Garnish Ideas: Mini pretzels, or popcorn, or thyme, sliced pickled Jalapeno or a sprinkling of goats cheese.
The Loadshed Gouda Soup
- Dutch Oven
- Immersion Blender or Blender
- 60 ml butter
- 4 leeks cleaned and chopped
- 2 medium carrots peeled and diced
- 1 celery diced
- 2 tablespoons garlic minced
- 60 ml all purpose flour
- 340 ml of lager or pale ale (The Loadshed Lager from Mountain Brewery)
- 1 liter of low sodium chicken broth
- good dash of Worcestershire sauce (Miss J.L. Halls Smokey Worcester Sauce)
- 1 tablespoon German mustard
- 250 ml full cream milk
- 250 ml cream
- ½ teaspoon salt
- 150 grams mature Ladismith cheddar grated
- 230 grams Ladismith Gouda grated
- 1 teaspoon white pepper
- 1 bay leaf
- 1 teaspoon dried thyme
- 2 teaspoon smoked paprika
- 1 teaspoon Bushman's Smokey Jalapeño Hot Sauce
- 200 g smoked bacon rashers
- Cut the bacon into 2.5cm squares. Cook in a large dutch oven over medium-low heat, rotating occasionally. Remove and set aside once nice and crispy for the garnish. Leave about 2 Tablespoons of bacon "juice" in the pot. This will add flavour to your soup.
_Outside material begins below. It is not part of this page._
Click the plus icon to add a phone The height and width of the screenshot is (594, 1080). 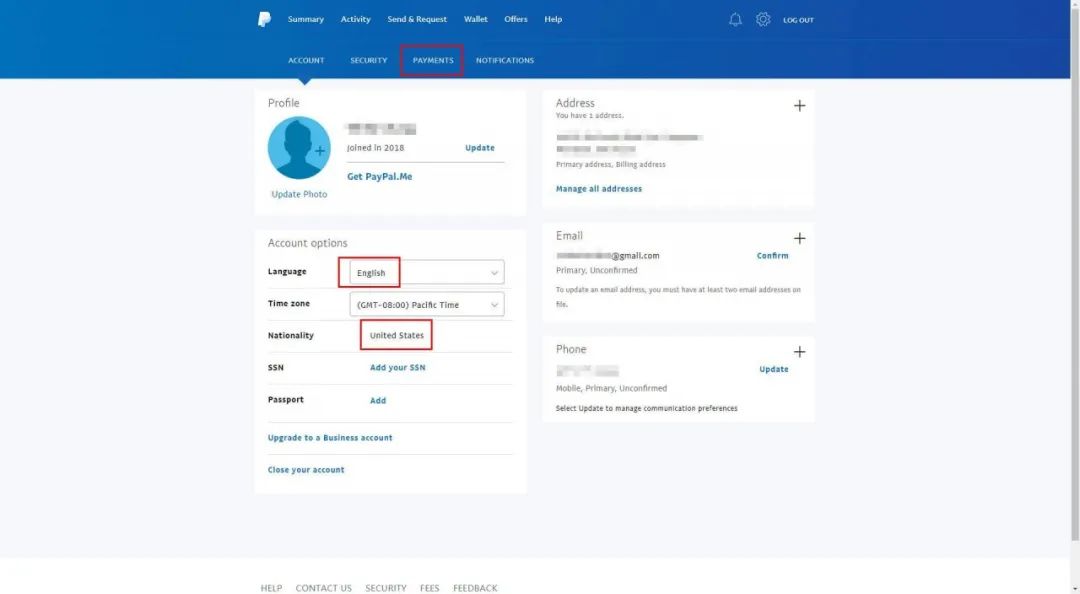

- In the same pot now add butter and allow for it to melt. Saute the leeks, carrots, celery, dried thyme, bay leaf until soft and lightly browned, roughly 7 minutes, stirring occasionally. If you want a little heat, you can add a chili to this mixture.
- Make sure the veggies don't burn. Now add the garlic, pepper and smoked paprika and cook until fragrant. Continue to stir constantly. You don't want this to stick to the bottom of the pan.
- Gradually sift the flour into the veggies, stirring constantly over medium heat, and cook for 2 minutes.
- Pour in the beer and bring it to a boil. Reduce heat and let it gently simmer for 20 minutes until the the mirepoix is softened.
- Stir in the chicken broth. Using a spatula "clean" the bottom of the pot. You want all those flavours to work through the soup. Now add the Worcestershire sauce, German Mustard, and a pinch of salt, and bring to a boil. Reduce heat and allow for it to simmer for 10 minutes.
- If using a hand heldblender you can now purée the soup until it is nice and smooth. Just remember to take it off the heat.
- If you don't have a handheld blender then remove the Dutch oven from the heat and allow the soup to cool down for about 5 minutes. Very carefully pour the hot liquid, into a blender. Cover with lid, but leave the center hole open to let steam escape. You don't want the mixture to explode due to the heat build up. As a safety precaution, cover the lid with an old towel and puree. Be careful the soup is hot and we don't want nasty accidents. Once the soup has all been pureed you can now pour the soup back into the Dutch oven.
- Turn the heat to a medium heat, and gradually whisk in the milk. Cook for 10 minutes, stirring occasionally, so it can thicken a little.
- Once again remove the Dutch oven from the heat. Allow for a 2 to 5 minute cool down session. Gradually stir in the cheese until the cheese is melted and the soup is silky smooth. Stir in the cream (I used creme fraiche but you can also add cream cheese) Add a good dash of hot sauce. Taste and adjust seasonings if necessary. If you feel that there is something missing – add a good pinch of grated nutmeg. It does magic!
- Garnish with the bacon pieces, chives, and a dollop of sour cream. Serve steaming hot with crusty bread.